“Hey! You’re on the TV. Nobody can call you ordinary now. You fucked your friend Lou, haven’t found my killer, talked about on television you are a spectacular failure! […] Satan? Brady, Satan? There is no Satan. Oh, my God. Satan’s a human creation. He’s like God or Cheez Whiz.”
(John Rothstein best personaggio di questa terza stagione)
Sulle solite note di “Series Of Dreams” di Bob Dylan si apre l’ennesimo capitolo delle vicende di Bill Hodges e di quello che si presuppone essere l’atto finale di Mr. Mercedes.
Un capitolo finale che si divide in due tronconi distinti, tenuti insieme, in maniera molto flebile e farraginosa, dal fil rouge delle conseguenze dovute alle azioni di Brady Hartsfield.

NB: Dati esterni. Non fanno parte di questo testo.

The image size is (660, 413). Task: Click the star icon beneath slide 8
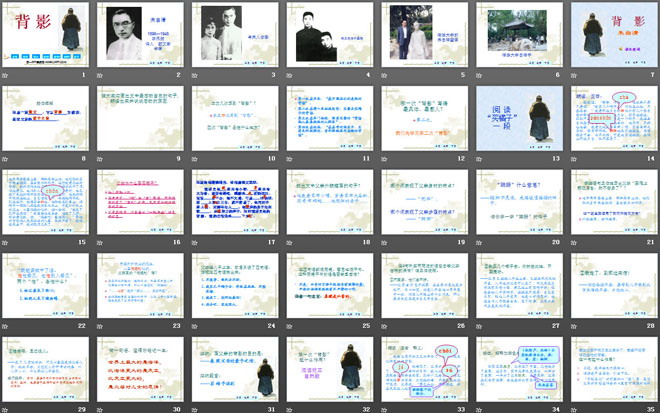coord(7,158)
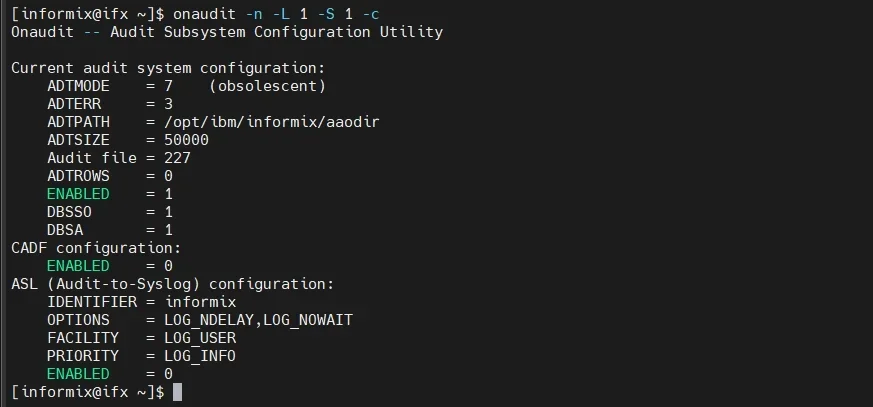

Il troncone principale riguarda la storyline del processo a Lou Linklatter (una sempre più sfaccettata e intensa Breeda Wool), ormai tenuto in vita solo dalle continue scene oniriche che creano suggestione e una certa tensione emotiva, ma che purtroppo hanno il difetto di fermarsi lì, in quei pochi attimi di tensione. Ormai non c’è quasi più speranza di veder riapparire il personaggio di Harry Treadaway, se non sotto forma di furgoncino del gelato (comunque anch’esso inquietante), in compenso il personaggio di John Rothstein (un immenso Bruce Dern) compensa degnamente la parte di “voce della ragione” nei suoi dialoghi-monologhi con Bill Hodges, pieni di freddure e cinismo. Per il resto l’unico elemento di reale interesse per questa storyline è l’evoluzione del personaggio di Lou e la sua schizofrenia che potrebbe far pensare ad una sorta di eredità/maledizione di Brady nei suoi confronti, come se la sua follia fosse parte di un ennesimo piano criminale mentale.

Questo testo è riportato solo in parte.